Está escondido el brillo de las cosas. Detrás de esa nube hambrona, que chupa cámara en lo alto, junto al edificio feo de la esquina.

Acecha entre las páginas de un libro que huele a amarillento y se apretuja en la balda atestada, indefenso, solo, con sus palabras grandes, a la espera de una pausa con café.

Está escondido y anda susurrando, porque el brillo pervive y manifiesta con una terquedad parsimoniosa su anhelo de quedarse, aun en la sombra. ¿Qué le diría al miedo, si pudiera? ¿Cómo lo ahuyentaría de mi casa?

Un haz de luz violento se abre paso, deslumbra a la mañana con sus gritos, despierta la mirada de un anciano que gasta el tiempo en un banco del parque. Por un instante, cobra sentido el día y mi ventana arroja, como un televisor, fotografías móviles de gentes y de pájaros, el tráfico como un ruido blanco, manchurrones de ocres apagados salpicados de verdes y de rojos, una risa… se desvanece.

Sigue escondido. Los árboles —hay árboles— cimbrean levemente y sus hojas más pequeñas escupen un intento de verdor con una voz que se acerca al aullido. Hay un chaval con gorra y una mujer oronda que a las claras muestra que tiene prisa, y un perro perezoso y algunos niños que juegan sin divertirse.

Este marzo invertebrado se deshilacha azul a medio cielo y parece que me falte sangre para celebrarlo. Es uno de esos meses en que lo tienes todo, pero masticas cartón a dos carrillos; un tiempo extraño, que tiende a recuperar la miseria de las circunstancias porque tiene la costumbre de espantarte.

Pero lo mío es ser risueña, no estar triste.

Y el cachorro me mira con sus ojos de líquidas preguntas sin respuesta, menea la colita y esparce sus gañidos porque quiere jugar… Y el brillo vence.

Todo lo que he aprendido con la edad, explota en una danza enloquecida, febril, en mil canciones de victoria. A codazos, el sol, asalta las medias horas huecas que penden hasta el almuerzo perezoso de los sábados, y me late el pulso en las sienes, como un tambor de guerra.

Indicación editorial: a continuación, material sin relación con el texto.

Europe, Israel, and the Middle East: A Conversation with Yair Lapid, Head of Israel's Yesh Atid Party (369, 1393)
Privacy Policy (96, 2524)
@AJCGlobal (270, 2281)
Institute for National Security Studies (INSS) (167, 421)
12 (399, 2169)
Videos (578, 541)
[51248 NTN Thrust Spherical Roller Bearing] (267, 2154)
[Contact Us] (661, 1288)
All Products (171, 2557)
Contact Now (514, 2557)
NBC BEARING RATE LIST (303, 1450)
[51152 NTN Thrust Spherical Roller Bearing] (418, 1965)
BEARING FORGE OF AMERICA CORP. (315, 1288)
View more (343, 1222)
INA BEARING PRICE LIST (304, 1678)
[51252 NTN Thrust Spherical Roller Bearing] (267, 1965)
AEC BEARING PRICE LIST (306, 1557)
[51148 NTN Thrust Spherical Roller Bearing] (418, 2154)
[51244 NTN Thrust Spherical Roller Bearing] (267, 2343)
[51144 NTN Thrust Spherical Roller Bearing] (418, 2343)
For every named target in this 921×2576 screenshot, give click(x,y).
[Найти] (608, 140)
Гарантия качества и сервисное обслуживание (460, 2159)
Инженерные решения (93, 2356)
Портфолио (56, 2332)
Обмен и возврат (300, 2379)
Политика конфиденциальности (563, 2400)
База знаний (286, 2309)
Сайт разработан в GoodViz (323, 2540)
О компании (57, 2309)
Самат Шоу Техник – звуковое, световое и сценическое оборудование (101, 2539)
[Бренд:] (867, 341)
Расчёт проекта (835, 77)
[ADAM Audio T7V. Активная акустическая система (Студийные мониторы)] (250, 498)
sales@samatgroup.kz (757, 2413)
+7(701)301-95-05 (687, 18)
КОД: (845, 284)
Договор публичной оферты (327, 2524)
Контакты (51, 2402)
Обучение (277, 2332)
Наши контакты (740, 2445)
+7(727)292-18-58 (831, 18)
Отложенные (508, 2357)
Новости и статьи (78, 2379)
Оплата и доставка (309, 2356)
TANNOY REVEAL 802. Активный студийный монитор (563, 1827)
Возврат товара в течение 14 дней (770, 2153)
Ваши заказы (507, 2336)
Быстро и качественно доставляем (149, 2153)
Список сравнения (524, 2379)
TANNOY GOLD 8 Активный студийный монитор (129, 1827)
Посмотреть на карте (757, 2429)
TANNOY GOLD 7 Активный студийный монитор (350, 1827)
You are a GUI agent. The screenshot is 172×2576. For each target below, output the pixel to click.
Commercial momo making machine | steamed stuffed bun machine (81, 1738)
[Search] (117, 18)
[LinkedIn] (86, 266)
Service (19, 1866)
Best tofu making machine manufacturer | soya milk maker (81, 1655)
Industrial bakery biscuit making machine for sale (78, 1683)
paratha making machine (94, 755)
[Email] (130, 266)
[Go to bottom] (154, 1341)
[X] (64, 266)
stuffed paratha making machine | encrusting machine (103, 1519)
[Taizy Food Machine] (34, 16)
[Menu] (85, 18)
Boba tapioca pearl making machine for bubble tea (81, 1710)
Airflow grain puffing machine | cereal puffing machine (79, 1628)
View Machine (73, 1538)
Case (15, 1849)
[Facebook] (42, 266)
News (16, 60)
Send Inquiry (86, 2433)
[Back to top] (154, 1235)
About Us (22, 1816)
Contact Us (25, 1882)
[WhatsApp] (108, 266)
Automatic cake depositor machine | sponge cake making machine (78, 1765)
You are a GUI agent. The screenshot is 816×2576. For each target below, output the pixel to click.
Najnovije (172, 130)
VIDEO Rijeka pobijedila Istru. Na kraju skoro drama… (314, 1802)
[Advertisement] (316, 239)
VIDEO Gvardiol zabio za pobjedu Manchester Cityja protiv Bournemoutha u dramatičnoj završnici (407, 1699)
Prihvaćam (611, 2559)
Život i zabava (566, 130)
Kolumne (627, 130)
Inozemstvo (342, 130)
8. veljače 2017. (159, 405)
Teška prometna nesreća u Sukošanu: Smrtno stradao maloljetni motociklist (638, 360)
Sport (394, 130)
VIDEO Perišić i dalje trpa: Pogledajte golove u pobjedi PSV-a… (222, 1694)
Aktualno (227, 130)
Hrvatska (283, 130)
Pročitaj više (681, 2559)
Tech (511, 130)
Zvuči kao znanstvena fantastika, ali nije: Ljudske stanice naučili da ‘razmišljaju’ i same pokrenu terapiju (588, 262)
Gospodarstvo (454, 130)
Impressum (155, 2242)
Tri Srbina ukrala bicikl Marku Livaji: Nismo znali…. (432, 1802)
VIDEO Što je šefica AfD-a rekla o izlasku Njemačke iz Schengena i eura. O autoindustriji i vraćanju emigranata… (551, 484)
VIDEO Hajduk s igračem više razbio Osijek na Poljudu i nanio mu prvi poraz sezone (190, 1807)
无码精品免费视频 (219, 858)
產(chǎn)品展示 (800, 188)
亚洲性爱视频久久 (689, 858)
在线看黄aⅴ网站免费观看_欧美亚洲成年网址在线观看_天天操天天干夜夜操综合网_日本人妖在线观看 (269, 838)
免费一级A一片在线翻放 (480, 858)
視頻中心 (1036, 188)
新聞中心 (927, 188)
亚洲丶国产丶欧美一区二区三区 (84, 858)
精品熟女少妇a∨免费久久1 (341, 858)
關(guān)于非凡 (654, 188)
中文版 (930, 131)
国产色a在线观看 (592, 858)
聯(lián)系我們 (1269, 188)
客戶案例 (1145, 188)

Está desnudo el brillo de las cosas, en cuero vivo, como una meretriz vocacional echando horas extras en festivo, hasta hambre, tengo… ¡Y el mundo es una fiesta!

La misma calle roma, el mismo parque roto … todo es lo mismo.

Porque la luz está ahí siempre y siempre crea sombras. Y soy yo sola, siempre, la que elige en qué lado de la calle beben mis ojos el agua que los llena.